78 How to differentiate

 At several places in this blog (items 15 - 17, for example) I have opposed universalism, including universalist moral rules, and I have pleaded for differentiation; for taking into account variety of individuals and conditions. I also argued that in human affairs there are multiple dimensions of merit that cannot all be added and subtracted (are incommensurable). I have pleaded for collaboration between people that rests at least in part on personal trust.

How far does all that go, and how would it work? What are the limits of bypassing strict and universal rules? What are the implications for justice? Can we do without universal rights?

In an article in The New York Times of 7 January 2013, Stanley Fish pleaded for outright favouritism and nepotism, in granting appointments, rewards, and projects, and in imposing sanctions.

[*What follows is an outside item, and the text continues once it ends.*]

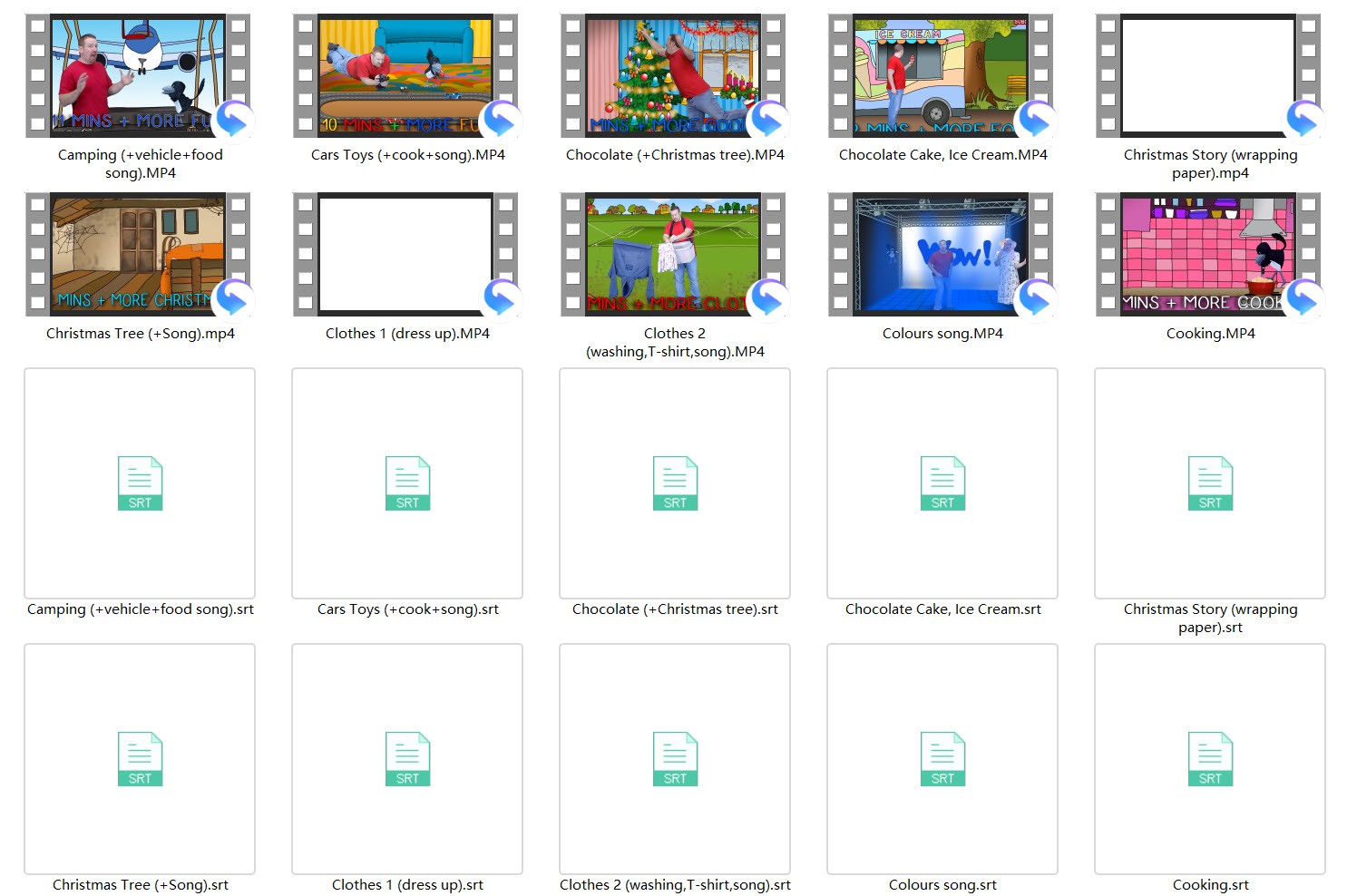Select the Christmas Tree (+Song).srt file icon
This screenshot has height=896, width=1357.
point(140,759)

Accepting articles for publication should not be ‘double blind’ (reviewer and author not knowing each other’s identity) as the rules require, but should take into account personal experience and views, and knowledge about past research performance, educational background, etc. It is in any case an illusion, he says, and I agree, that reviewers are fully objective. They have their prejudices, hobbies, vanities and methodological and programmatic preferences. The single standard of merit, he claims, disregards ideology, politics, shared history, personality, authority, and trustworthiness.

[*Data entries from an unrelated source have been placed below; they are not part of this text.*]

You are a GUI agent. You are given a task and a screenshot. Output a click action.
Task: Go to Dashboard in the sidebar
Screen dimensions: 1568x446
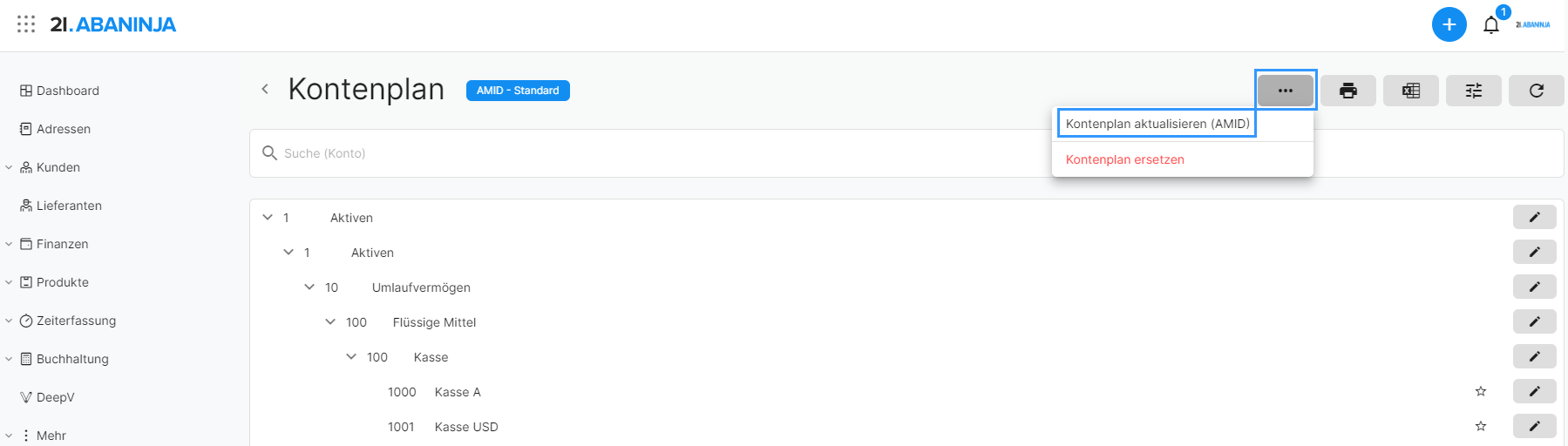tap(67, 91)
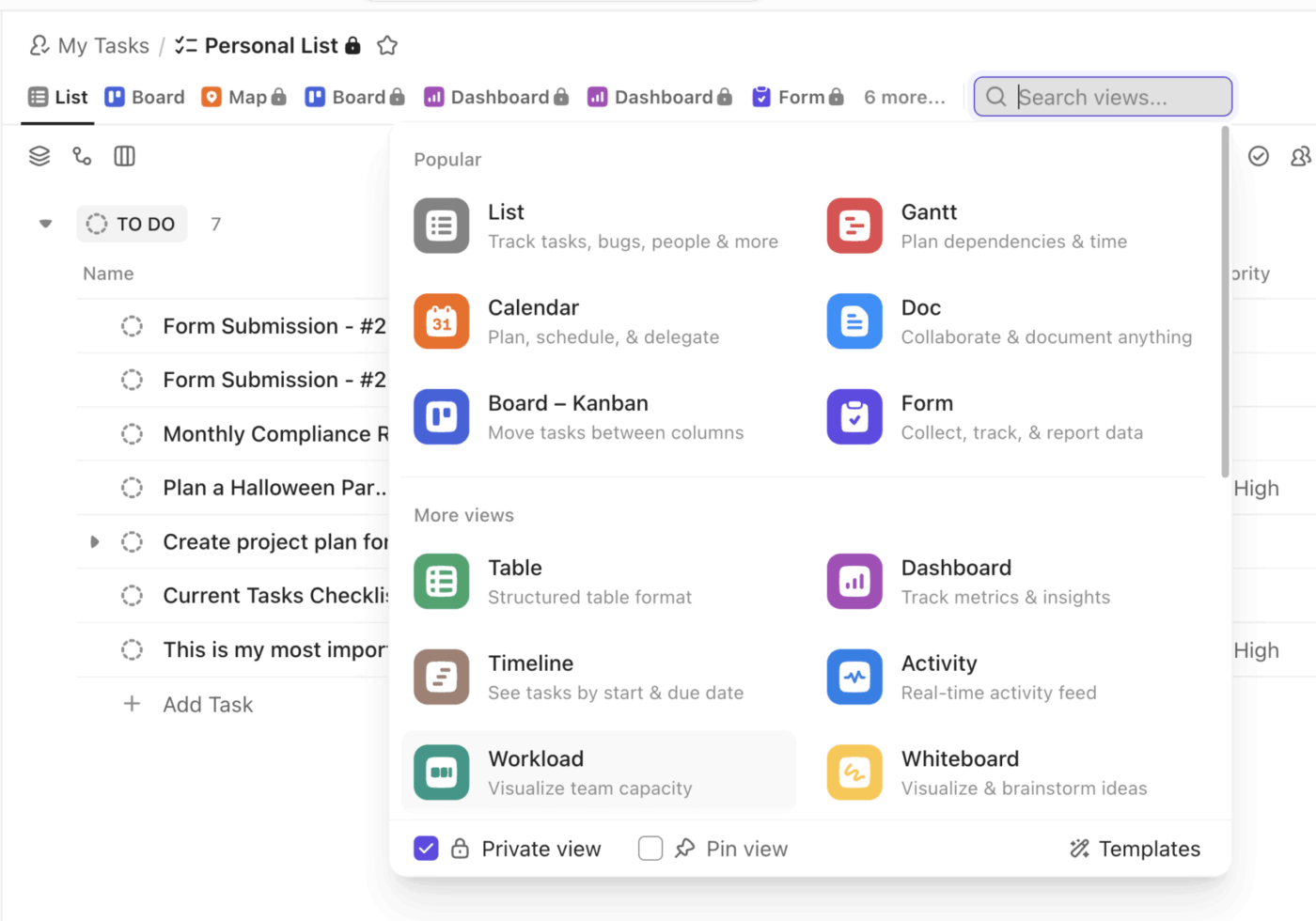
Task: Open the Form view tab
Action: click(x=797, y=97)
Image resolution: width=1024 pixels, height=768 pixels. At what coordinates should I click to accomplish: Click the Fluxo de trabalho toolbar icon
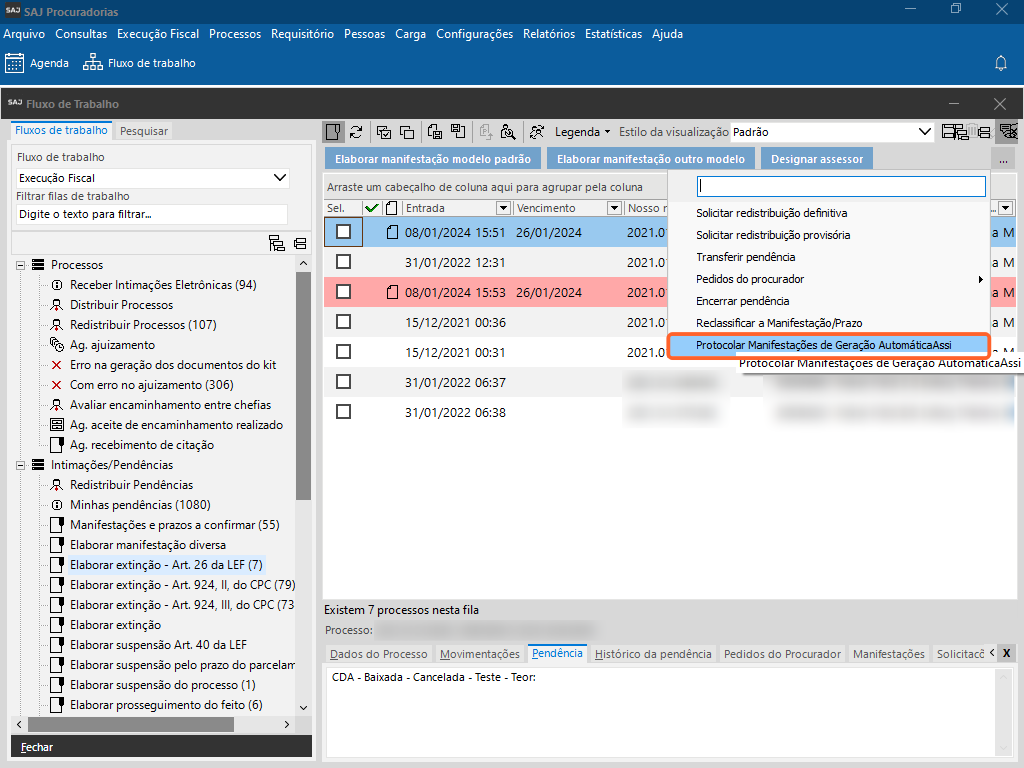[x=92, y=63]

In the light of what I have been saying in this blog, must I agree with Fish? I don’t.

Fish confuses two things. On the one hand there is the use of personal, informal information on a variety of dimensions of conduct that are relevant for judging some-one’s performance and potential, other than only narrow and imperfect objective measures. On the other hand there is sheer favouritism that discounts or disregards aptitude. I agree with the first, not the latter.

How would warranted differentiation work? One rule is to show what role personal considerations have played and to submit this to independent others, to judge relevance and reliability. That is why for appointments and projects there are, or should be, committees with independent, outside members, and for accepting publications there are teams of reviewers or editors. That should help to reduce the effects of prejudice and bias.

Then there still is asymmetry of rights and access. Let us consider appointments. Candidates that do not happen to personally know any of the decision makers should then be invited to submit references to people they know who are then invited to take part in the process and give their views. And if candidates cannot specify such references, they should be personally interviewed with additional care.

In sum, one can oppose strict universalism and allow for special pleading, to differentiate, taking into account individual variety and variety of conditions, without surrendering to favouritism. There can be fairness without assumptions of equality. A distinction should be made between equality of quality and equality of access to candidacy and to pleading. The first is nonsense and the second is to be carefully maintained.